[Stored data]
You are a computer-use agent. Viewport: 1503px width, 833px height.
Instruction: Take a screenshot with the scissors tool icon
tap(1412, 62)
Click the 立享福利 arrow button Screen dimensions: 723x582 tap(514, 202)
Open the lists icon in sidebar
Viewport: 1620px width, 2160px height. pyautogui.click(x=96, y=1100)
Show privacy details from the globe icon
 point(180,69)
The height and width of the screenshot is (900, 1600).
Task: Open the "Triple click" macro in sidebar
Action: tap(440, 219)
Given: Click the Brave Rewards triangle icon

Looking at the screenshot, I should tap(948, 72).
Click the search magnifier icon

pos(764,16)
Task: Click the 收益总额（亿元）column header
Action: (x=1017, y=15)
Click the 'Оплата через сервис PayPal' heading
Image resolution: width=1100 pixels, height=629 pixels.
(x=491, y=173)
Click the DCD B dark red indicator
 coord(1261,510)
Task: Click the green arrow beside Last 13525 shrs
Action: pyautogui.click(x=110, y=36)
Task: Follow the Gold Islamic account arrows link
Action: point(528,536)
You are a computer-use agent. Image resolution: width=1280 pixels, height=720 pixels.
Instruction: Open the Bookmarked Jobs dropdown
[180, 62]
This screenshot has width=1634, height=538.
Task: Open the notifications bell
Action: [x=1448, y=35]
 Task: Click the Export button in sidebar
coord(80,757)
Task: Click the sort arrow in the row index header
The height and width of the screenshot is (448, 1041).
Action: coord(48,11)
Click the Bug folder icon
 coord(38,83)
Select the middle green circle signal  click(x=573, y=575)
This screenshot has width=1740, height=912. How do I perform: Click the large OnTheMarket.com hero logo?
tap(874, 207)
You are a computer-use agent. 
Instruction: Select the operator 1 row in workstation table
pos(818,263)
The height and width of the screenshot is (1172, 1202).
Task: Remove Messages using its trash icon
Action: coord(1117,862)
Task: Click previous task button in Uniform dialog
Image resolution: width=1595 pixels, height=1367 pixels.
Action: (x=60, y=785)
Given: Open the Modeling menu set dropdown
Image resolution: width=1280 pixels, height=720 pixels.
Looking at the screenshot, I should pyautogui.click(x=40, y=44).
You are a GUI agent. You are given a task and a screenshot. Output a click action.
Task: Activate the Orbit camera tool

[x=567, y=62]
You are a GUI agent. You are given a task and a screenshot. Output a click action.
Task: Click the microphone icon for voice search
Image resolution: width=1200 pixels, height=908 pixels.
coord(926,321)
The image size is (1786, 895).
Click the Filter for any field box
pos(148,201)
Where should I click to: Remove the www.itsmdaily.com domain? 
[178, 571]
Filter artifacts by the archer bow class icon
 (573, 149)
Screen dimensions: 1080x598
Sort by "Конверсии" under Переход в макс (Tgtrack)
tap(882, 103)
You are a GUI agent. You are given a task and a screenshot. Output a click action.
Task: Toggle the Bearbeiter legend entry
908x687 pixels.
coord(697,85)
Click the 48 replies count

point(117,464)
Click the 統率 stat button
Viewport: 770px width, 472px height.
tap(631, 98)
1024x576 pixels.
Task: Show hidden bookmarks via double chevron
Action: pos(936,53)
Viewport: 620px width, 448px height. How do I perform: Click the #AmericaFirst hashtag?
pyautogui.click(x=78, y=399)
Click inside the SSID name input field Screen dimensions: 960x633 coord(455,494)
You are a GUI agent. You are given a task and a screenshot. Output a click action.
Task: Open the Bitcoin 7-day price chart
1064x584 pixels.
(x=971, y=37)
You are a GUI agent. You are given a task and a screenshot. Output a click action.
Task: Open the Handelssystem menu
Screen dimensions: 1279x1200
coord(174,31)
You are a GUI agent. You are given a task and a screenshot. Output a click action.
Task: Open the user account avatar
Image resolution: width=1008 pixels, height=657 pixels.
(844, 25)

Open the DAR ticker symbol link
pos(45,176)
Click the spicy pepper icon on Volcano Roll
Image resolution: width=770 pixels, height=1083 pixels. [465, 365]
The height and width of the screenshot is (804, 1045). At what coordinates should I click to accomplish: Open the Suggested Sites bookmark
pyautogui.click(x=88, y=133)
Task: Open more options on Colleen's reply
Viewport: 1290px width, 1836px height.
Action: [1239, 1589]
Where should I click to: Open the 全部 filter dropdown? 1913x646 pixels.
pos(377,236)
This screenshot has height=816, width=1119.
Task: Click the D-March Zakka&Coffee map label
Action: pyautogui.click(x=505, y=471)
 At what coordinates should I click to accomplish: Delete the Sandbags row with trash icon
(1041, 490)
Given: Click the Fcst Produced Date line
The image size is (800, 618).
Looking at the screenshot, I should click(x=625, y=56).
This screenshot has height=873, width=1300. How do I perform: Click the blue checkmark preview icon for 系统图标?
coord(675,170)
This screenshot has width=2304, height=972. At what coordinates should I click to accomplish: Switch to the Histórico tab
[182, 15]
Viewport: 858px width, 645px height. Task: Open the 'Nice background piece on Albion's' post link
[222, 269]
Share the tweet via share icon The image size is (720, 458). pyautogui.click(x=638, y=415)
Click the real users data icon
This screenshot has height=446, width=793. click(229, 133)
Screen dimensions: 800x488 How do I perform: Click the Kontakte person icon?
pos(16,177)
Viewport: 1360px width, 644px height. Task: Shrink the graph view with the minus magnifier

> EXERCISE GOAL: Would you please copy exactly the part of the entries above that begins at the line containing "Given: Click the Brave Rewards triangle icon" and ends at the line containing "Task: Click the sort", both lines included?

> TASK RESPONSE:
Given: Click the Brave Rewards triangle icon

Looking at the screenshot, I should tap(948, 72).
Click the search magnifier icon

pos(764,16)
Task: Click the 收益总额（亿元）column header
Action: (x=1017, y=15)
Click the 'Оплата через сервис PayPal' heading
Image resolution: width=1100 pixels, height=629 pixels.
(x=491, y=173)
Click the DCD B dark red indicator
 coord(1261,510)
Task: Click the green arrow beside Last 13525 shrs
Action: pyautogui.click(x=110, y=36)
Task: Follow the Gold Islamic account arrows link
Action: point(528,536)
You are a computer-use agent. Image resolution: width=1280 pixels, height=720 pixels.
Instruction: Open the Bookmarked Jobs dropdown
[180, 62]
This screenshot has width=1634, height=538.
Task: Open the notifications bell
Action: [x=1448, y=35]
 Task: Click the Export button in sidebar
coord(80,757)
Task: Click the sort arrow in the row index header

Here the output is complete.